集群客户端

集群客户端

依赖

为了使用集群客户端（Cluster Client），你需要将以下依赖添加到你的项目中：

<!-- Maven -->
<dependency>
  <groupId>com.typesafe.akka</groupId>
  <artifactId>akka-cluster-tools_2.12</artifactId>
  <version>2.5.22</version>
</dependency>
<!-- Gradle -->
dependencies {
  compile group: 'com.typesafe.akka', name: 'akka-cluster-tools_2.12', version: '2.5.22'
}
<!-- sbt -->
libraryDependencies += "com.typesafe.akka" %% "akka-cluster-tools" % "2.5.22"

简介

不属于集群的 Actor 系统可以通过「ClusterClient」与集群中的某个 Actor 通信，客户端可以在属于另一个集群的ActorSystem中运行。

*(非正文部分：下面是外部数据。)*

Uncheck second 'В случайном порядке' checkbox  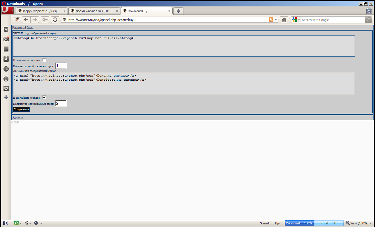[x=45, y=97]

它只需要知道一个（或多个）节点的位置，用作初始接触点。它将与集群中的某个「ClusterReceptionist」建立连接。它将监视与接待员（receptionist）的连接，并在连接中断时建立新的连接。在寻找新的接待员时，它使用从以前的集群中检索到的新的联络点，或定期更新的联络点，即不一定是最初的联络点。

使用ClusterClient从外部与集群进行通信，要求系统与客户端既可以连接，也可以通过 Akka 远程连接到集群中的所有节点和接待员。这就产生了紧密耦合，因为客户端和集群系统可能需要具有相同版本的 Akka、库、消息类、序列化程序，甚至可能是 JVM。在许多情况下，使用更明确和解耦的协议（如「HTTP」或「gRPC」）是更好的解决方案。

此外，由于 Akka 远程处理（Remoting）主要设计为 Akka 群集的协议，因此没有明确的资源管理，当使用了ClusterClient时，它将导致与群集的连接，直到ActorSystem停止（与其他类型的网络客户端不同）。

当向同一集群中运行的 Actor 发送消息时，不应使用ClusterClient。对于属于同一集群的 Actor，集群中的「分布式发布订阅」以更高效的方式提供与ClusterClient类似的功能。

使用集群客户端时，连接系统必须将其akka.actor.provider设置为remote或cluster。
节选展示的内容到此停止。